Lunch at 12:30pm, talk at 1pm, in 148 Fitzpatrick

Title: Dialogue Management for Interactive API Search

Abstract: API search involves finding components in an API that pertain to a programmer’s information need. For example, a programmer may need a function in a C library that opens a new network connection, then another function that sends data across that connection. Unfortunately, programmers often have trouble finding the API components that they need. A strong scientific consensus is emerging towards developing interactive tool support that responds to conversational feedback, emulating the experience of asking a fellow human programmer for help. A major barrier to creating these interactive tools is implementing dialogue management for API search.

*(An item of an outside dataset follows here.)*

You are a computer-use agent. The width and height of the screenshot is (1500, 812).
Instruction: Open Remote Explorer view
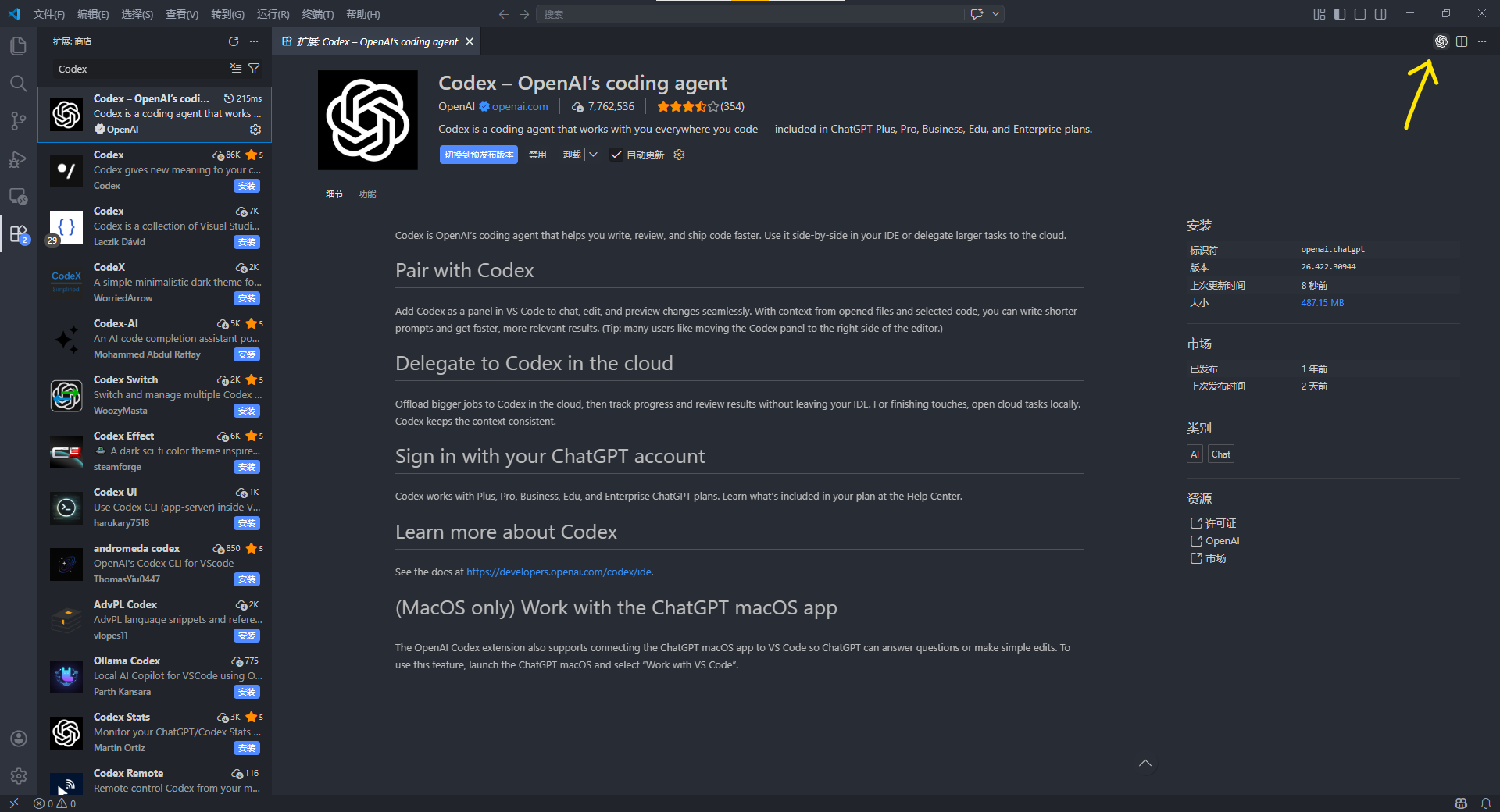tap(19, 197)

Dialogue management involves determining how a system should respond to user input, such as whether to ask a clarification question or display potential results.

In this talk, I will present our recently published approach to dialogue management for interactive API search that considers search relevance and dialogue history to select efficient dialogue actions. We implemented two dialogue policies: a hand-crafted policy and a policy optimized via reinforcement learning. We performed a synthetics evaluation and a human evaluation comparing the policies to a generic single-turn, top-N policy used by source code search engines.

Bio: Zack is a 5th year Ph.D. student at the University of Notre Dame advised by Collin McMillan. His research focuses on the application of virtual assistant technology to software engineering tasks. In his spare time, he enjoys playing and designing board games.